Elon University

Hype List: Business on the Net

Sure, we all knew that the Net was going to become more commercial, but it still is somehow unsettling to see your formerly pastoral town filled with new high-rises, billboards, and gawking tourists. What’s strange is the mass media’s portrayal of net.pioneers as a bunch of rabid anti-business hippies – as if most people are delighted with TV commercials and junk mail. Advertising may be inevitable, but it’s still worth bitching about.

Hype List: Telecommuting

Experts point to anti-pollution laws and two-career families as the driving forces behind telecommuting’s resurgence. While the Clean Air Act may cause a small increase in telecommuting, most employees still believe that physical visibility is necessary for promotions, and this will keep telecommuting from catching on.

Hype List: Intellectual Property

Both those who believe patents are crucial to the industry and those who believe patents will cause irreparable harm [are] claiming that the unique nature of software requires sweeping changes in U.S. intellectual property laws … The problem isn’t the much-maligned patent office, it’s people’s egos.

Hype List: Set-Top Boxes

With set-top boxes, we will be pressured to replace at least part of our TVs annually in order to get features we don’t really need.

Hype List: Mosaic

In the constant search for a killer app that will bring the Net to the masses, Mosaic is the current pick. It allows for navigation throughout the Internet with a consistent and attractive hypermedia interface.

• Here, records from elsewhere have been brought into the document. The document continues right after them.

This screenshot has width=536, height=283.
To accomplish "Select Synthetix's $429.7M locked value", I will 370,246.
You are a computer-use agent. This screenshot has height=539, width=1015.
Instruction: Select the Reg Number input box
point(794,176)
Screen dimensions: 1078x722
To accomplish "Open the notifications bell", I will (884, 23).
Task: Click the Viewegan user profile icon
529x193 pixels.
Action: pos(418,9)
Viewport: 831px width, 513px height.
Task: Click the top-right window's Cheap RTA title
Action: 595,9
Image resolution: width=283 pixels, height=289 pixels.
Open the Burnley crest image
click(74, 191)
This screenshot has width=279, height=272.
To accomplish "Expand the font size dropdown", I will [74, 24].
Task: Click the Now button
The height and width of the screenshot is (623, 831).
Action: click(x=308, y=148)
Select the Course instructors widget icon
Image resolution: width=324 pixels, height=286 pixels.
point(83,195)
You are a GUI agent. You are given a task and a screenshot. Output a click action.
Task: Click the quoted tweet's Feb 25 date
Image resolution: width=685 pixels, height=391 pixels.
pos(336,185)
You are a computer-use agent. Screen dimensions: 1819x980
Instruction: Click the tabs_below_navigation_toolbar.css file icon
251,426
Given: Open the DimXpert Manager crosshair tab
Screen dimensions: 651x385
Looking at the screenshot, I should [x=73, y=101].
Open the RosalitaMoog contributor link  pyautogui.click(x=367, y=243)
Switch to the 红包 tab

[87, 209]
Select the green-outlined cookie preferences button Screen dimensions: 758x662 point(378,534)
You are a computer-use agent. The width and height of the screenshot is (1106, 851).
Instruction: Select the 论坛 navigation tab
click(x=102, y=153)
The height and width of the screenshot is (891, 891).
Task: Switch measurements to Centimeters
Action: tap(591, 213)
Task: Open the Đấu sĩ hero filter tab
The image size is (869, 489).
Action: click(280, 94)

The bad sign is that only the Net intelligentsia are excited about Mosaic – the typical PC user isn’t clamoring for the program.

Is National Intelligence an Oxymoron?

Content is the key to national security and national competitiveness … We must make available to each citizen the richest possible information commons. National intelligence is the empowerment of the individual citizen … In the Information Age, national intelligence will either be put in the service of the citizen and in the context of private-sector information capabilities that are unclassified, or it will be slowly and painfully eliminated from the budget of the nation.

PARC is Back! After Fumbling the Future, Xerox PARC is Back With a Visionary New Director, Bright Researchers and Amazing New Technology

Researchers and customers, companies and citizens, will coproduce technologies … Personal computers and computer-mediated communication offer ways for people to think about ideas and procedures … The innovations that emerge from that computer-aided thinking are more valuable to organizations than the hardware that helped individuals come up with them. The relationships between people in organizations are more important than the hardware and software that makes it easier for them to communicate. Using computer-based tools in an atmosphere that fosters storytelling, improvisation, and informal communication is a way of harnessing silicon to amplify the powers of minds and working communities.